◆ Activity
Among the lines below, a stretch begins at the one with "Eppendorf (867, 72)" and ends at the one with "专辑库 (463, 12)". Repeat that stretch exactly, ends included.

───── Entries provided

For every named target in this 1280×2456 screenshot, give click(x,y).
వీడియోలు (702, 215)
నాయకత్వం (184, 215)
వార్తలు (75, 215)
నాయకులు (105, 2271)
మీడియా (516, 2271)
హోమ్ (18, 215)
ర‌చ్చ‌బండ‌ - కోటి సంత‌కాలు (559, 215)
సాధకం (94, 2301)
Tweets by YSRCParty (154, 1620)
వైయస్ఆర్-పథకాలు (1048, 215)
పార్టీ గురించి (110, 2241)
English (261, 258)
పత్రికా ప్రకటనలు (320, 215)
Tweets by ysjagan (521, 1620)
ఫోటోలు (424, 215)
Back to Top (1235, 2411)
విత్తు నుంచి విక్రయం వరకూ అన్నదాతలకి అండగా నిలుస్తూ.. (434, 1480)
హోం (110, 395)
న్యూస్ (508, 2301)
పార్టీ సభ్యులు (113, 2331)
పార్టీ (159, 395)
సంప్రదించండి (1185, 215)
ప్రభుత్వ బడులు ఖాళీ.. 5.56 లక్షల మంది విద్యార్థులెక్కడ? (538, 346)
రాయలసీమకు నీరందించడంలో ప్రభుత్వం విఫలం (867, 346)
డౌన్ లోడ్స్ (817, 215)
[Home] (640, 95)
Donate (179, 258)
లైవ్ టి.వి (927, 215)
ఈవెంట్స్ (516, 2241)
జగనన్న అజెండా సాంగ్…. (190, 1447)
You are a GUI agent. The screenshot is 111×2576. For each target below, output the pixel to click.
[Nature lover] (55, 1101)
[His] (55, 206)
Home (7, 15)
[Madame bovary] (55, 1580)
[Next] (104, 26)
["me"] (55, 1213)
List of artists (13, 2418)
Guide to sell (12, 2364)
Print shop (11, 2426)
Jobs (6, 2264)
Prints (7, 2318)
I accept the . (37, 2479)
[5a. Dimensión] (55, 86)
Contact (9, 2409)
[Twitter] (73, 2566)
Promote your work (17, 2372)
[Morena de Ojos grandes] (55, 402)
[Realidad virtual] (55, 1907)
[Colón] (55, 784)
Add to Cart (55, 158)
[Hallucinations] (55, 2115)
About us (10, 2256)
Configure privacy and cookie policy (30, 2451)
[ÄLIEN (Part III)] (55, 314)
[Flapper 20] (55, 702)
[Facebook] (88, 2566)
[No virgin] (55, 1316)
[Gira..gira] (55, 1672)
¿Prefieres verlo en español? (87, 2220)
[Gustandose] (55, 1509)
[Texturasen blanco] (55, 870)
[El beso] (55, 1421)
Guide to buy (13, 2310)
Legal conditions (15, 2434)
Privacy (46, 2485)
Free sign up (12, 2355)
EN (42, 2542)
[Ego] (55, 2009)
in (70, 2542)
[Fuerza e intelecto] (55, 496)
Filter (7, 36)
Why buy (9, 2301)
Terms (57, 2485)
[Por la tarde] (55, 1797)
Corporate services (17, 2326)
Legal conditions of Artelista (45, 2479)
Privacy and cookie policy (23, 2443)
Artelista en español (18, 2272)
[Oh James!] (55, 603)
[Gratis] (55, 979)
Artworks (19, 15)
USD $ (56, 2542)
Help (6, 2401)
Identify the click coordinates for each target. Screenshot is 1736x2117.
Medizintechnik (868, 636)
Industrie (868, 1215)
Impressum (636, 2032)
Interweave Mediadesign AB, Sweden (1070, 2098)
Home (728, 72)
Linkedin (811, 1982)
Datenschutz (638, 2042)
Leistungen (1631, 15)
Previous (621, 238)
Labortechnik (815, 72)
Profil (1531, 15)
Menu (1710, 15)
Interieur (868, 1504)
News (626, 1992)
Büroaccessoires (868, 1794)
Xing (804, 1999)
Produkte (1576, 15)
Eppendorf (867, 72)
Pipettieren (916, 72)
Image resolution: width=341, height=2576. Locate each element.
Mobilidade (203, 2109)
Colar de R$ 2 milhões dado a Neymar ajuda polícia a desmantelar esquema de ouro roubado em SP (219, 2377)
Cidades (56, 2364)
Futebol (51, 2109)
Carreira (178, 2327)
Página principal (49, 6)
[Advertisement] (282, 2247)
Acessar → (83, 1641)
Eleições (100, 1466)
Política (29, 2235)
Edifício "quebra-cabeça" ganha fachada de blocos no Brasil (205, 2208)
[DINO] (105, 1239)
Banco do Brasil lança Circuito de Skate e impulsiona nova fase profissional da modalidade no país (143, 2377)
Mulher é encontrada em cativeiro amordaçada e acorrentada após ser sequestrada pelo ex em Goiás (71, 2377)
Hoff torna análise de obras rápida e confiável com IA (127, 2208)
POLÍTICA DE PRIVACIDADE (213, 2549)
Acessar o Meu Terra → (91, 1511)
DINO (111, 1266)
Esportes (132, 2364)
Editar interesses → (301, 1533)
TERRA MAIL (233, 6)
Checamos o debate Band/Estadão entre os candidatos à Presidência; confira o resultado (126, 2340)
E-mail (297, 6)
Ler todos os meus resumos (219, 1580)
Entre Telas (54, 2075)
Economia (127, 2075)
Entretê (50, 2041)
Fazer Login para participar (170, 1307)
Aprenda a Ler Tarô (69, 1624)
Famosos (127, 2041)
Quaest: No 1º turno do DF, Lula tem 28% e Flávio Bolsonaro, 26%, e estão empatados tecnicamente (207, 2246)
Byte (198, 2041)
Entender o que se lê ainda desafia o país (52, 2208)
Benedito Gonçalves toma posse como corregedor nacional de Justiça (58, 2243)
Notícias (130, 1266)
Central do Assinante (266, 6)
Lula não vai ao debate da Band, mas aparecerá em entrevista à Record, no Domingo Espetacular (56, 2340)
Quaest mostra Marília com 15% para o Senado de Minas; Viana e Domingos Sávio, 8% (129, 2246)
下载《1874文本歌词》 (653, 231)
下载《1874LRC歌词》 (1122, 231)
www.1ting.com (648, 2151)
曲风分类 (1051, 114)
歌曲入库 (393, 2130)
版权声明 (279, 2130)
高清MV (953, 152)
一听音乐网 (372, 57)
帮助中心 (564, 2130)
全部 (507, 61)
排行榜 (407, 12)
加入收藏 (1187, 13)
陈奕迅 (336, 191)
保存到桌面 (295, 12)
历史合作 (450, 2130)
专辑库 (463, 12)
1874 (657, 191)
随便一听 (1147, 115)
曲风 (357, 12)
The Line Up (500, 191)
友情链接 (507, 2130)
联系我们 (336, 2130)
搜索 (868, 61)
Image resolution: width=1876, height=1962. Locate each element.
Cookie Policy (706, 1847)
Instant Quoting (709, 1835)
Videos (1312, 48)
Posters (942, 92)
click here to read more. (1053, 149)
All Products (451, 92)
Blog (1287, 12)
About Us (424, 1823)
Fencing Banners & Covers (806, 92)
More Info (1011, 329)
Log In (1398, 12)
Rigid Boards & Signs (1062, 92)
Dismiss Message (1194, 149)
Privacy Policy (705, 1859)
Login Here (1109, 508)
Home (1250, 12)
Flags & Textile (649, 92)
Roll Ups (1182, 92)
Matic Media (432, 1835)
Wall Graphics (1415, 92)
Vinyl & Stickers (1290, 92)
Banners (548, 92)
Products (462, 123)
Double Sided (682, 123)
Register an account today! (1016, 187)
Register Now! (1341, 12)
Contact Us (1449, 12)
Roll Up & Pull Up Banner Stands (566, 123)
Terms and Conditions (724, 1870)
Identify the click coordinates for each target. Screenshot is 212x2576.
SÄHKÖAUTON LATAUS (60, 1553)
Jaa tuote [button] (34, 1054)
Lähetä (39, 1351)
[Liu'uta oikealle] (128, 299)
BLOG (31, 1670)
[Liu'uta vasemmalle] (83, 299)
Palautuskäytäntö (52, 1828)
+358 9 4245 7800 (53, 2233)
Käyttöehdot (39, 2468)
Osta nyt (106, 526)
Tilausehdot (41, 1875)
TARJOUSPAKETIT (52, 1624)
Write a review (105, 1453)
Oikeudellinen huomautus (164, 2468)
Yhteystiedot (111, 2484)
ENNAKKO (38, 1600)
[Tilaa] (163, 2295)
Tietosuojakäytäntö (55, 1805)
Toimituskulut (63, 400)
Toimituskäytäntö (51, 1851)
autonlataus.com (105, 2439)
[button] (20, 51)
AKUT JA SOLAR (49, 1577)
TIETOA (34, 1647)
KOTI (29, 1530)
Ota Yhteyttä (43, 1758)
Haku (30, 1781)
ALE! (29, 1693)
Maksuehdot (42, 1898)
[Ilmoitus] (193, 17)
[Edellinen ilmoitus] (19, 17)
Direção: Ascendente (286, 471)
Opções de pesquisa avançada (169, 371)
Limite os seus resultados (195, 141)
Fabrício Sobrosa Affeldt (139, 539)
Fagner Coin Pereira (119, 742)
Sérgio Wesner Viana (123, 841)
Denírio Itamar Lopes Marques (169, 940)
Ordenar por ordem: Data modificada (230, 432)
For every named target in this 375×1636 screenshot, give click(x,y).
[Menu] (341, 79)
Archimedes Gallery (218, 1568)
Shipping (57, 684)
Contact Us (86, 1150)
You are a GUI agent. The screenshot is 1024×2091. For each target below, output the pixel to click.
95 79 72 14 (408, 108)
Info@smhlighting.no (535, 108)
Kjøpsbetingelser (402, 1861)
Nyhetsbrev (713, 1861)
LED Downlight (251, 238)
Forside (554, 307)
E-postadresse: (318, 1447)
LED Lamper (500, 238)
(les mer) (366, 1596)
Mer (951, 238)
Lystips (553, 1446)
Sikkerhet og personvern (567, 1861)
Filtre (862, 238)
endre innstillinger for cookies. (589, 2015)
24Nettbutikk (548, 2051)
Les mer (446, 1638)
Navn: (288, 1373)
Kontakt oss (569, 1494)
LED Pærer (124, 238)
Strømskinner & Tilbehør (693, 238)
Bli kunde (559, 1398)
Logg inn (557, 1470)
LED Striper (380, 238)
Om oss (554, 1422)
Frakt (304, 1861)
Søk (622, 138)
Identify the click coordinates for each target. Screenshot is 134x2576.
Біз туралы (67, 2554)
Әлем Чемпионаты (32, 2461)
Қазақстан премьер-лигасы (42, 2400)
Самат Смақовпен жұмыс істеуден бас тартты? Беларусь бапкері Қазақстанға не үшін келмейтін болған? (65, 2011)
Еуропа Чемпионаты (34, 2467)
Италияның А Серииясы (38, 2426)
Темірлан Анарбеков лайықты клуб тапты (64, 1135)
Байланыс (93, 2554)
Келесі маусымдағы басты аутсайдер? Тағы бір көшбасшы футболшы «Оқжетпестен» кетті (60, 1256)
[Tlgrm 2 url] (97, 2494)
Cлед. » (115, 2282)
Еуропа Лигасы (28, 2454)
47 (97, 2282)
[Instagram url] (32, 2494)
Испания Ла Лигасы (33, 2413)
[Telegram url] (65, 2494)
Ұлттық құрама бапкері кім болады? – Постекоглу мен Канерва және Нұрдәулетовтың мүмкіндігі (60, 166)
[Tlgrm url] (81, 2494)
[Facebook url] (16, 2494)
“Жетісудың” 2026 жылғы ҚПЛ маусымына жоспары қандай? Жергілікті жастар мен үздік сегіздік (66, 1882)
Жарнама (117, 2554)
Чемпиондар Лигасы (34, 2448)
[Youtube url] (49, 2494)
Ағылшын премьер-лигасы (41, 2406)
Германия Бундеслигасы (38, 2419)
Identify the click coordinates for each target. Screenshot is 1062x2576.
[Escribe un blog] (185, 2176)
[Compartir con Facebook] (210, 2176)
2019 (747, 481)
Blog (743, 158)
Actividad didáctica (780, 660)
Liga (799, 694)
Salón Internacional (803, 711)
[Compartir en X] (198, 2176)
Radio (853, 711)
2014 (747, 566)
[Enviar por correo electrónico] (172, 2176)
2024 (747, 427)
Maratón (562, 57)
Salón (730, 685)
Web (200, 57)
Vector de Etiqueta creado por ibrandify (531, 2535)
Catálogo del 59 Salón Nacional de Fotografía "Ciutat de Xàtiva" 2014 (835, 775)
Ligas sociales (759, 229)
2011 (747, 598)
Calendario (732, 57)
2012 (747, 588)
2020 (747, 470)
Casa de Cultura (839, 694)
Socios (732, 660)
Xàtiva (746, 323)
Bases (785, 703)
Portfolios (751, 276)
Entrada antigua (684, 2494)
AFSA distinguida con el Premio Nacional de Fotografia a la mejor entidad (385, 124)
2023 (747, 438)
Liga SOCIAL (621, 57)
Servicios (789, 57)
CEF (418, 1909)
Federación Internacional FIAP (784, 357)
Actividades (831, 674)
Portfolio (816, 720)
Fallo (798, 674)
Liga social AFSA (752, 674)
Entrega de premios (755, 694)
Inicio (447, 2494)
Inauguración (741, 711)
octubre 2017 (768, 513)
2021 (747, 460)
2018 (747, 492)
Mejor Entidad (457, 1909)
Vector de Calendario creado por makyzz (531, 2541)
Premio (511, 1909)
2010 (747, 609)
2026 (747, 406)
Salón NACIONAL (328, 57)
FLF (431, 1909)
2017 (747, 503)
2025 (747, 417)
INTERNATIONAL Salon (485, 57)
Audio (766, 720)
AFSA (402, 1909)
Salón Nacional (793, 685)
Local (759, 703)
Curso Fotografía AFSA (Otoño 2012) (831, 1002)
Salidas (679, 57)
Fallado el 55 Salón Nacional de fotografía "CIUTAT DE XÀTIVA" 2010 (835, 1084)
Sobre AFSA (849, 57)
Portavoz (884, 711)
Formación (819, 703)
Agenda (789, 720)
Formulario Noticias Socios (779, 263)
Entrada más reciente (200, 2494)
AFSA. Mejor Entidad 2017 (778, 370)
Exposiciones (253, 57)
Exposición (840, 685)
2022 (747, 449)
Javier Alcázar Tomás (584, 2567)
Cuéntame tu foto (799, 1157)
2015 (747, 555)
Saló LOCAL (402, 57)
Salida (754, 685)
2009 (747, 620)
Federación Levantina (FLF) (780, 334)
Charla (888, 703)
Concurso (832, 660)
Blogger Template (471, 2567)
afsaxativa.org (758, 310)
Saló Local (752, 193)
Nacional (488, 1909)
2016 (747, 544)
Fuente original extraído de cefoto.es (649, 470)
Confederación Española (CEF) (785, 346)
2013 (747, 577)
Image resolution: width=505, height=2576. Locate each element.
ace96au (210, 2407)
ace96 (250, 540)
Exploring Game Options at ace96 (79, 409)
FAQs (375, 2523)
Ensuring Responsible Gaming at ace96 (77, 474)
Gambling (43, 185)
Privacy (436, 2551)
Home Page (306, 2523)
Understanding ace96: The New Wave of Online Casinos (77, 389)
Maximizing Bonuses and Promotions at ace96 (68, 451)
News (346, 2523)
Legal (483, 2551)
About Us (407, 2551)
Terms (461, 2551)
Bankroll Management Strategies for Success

──────────

◆ Answer for this exercise
Eppendorf (867, 72)
Pipettieren (916, 72)
Image resolution: width=341, height=2576. Locate each element.
Mobilidade (203, 2109)
Colar de R$ 2 milhões dado a Neymar ajuda polícia a desmantelar esquema de ouro roubado em SP (219, 2377)
Cidades (56, 2364)
Futebol (51, 2109)
Carreira (178, 2327)
Página principal (49, 6)
[Advertisement] (282, 2247)
Acessar → (83, 1641)
Eleições (100, 1466)
Política (29, 2235)
Edifício "quebra-cabeça" ganha fachada de blocos no Brasil (205, 2208)
[DINO] (105, 1239)
Banco do Brasil lança Circuito de Skate e impulsiona nova fase profissional da modalidade no país (143, 2377)
Mulher é encontrada em cativeiro amordaçada e acorrentada após ser sequestrada pelo ex em Goiás (71, 2377)
Hoff torna análise de obras rápida e confiável com IA (127, 2208)
POLÍTICA DE PRIVACIDADE (213, 2549)
Acessar o Meu Terra → (91, 1511)
DINO (111, 1266)
Esportes (132, 2364)
Editar interesses → (301, 1533)
TERRA MAIL (233, 6)
Checamos o debate Band/Estadão entre os candidatos à Presidência; confira o resultado (126, 2340)
E-mail (297, 6)
Ler todos os meus resumos (219, 1580)
Entre Telas (54, 2075)
Economia (127, 2075)
Entretê (50, 2041)
Fazer Login para participar (170, 1307)
Aprenda a Ler Tarô (69, 1624)
Famosos (127, 2041)
Quaest: No 1º turno do DF, Lula tem 28% e Flávio Bolsonaro, 26%, e estão empatados tecnicamente (207, 2246)
Byte (198, 2041)
Entender o que se lê ainda desafia o país (52, 2208)
Benedito Gonçalves toma posse como corregedor nacional de Justiça (58, 2243)
Notícias (130, 1266)
Central do Assinante (266, 6)
Lula não vai ao debate da Band, mas aparecerá em entrevista à Record, no Domingo Espetacular (56, 2340)
Quaest mostra Marília com 15% para o Senado de Minas; Viana e Domingos Sávio, 8% (129, 2246)
下载《1874文本歌词》 (653, 231)
下载《1874LRC歌词》 (1122, 231)
www.1ting.com (648, 2151)
曲风分类 (1051, 114)
歌曲入库 (393, 2130)
版权声明 (279, 2130)
高清MV (953, 152)
一听音乐网 (372, 57)
帮助中心 (564, 2130)
全部 (507, 61)
排行榜 (407, 12)
加入收藏 (1187, 13)
陈奕迅 (336, 191)
保存到桌面 (295, 12)
历史合作 (450, 2130)
专辑库 (463, 12)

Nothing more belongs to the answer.